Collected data
────────────────

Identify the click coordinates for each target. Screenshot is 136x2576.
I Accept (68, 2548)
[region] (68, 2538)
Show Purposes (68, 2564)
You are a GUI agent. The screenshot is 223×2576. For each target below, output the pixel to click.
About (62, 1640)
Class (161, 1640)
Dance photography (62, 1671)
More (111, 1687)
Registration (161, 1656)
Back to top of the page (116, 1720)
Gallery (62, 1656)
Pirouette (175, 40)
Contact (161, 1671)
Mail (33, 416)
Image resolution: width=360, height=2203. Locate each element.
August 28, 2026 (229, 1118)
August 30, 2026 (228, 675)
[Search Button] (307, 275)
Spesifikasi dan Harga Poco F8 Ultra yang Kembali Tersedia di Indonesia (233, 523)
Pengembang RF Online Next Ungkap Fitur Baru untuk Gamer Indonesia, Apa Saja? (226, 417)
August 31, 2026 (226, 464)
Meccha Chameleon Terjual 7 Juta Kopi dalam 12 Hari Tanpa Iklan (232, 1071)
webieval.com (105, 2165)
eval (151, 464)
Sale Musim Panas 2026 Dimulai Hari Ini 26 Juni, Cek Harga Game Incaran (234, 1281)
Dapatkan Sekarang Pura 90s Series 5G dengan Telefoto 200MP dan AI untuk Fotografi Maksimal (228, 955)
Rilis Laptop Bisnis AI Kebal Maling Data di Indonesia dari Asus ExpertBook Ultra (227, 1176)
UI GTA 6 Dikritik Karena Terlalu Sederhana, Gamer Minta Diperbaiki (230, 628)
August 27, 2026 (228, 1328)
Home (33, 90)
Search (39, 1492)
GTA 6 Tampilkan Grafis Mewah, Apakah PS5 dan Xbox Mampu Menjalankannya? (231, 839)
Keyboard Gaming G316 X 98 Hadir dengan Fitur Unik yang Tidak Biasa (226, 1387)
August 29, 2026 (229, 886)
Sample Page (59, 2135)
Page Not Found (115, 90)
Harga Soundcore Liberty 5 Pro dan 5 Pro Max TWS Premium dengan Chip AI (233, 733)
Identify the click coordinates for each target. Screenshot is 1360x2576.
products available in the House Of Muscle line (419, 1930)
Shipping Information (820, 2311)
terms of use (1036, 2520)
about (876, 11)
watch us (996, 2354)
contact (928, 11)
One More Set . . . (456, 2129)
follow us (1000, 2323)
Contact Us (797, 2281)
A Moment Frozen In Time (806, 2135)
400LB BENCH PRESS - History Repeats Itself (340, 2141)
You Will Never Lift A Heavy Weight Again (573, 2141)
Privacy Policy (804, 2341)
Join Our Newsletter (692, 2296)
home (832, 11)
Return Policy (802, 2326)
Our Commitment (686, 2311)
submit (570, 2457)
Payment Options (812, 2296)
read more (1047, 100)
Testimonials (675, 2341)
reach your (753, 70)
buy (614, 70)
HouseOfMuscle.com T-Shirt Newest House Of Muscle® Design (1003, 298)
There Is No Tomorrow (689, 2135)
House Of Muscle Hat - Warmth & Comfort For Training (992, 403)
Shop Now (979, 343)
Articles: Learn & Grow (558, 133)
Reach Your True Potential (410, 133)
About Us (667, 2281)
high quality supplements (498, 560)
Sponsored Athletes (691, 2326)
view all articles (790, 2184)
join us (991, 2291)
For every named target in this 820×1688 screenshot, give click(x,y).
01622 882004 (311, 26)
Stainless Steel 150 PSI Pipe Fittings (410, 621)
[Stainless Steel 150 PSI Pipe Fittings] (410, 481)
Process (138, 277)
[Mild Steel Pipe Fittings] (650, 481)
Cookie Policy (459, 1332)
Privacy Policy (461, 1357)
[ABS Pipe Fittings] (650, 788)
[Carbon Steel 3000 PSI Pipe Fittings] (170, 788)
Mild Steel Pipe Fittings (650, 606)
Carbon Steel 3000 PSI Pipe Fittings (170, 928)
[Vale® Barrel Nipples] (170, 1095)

────────────────

Brief -
Of the lines above, output exactly those from the line bearing "high quality supplements (498, 560)" through the line bearing "Stainless Steel 150 PSI Pipe Fittings (410, 621)", inclusive.

Output for this task -
high quality supplements (498, 560)
Sponsored Athletes (691, 2326)
view all articles (790, 2184)
join us (991, 2291)
For every named target in this 820×1688 screenshot, give click(x,y).
01622 882004 (311, 26)
Stainless Steel 150 PSI Pipe Fittings (410, 621)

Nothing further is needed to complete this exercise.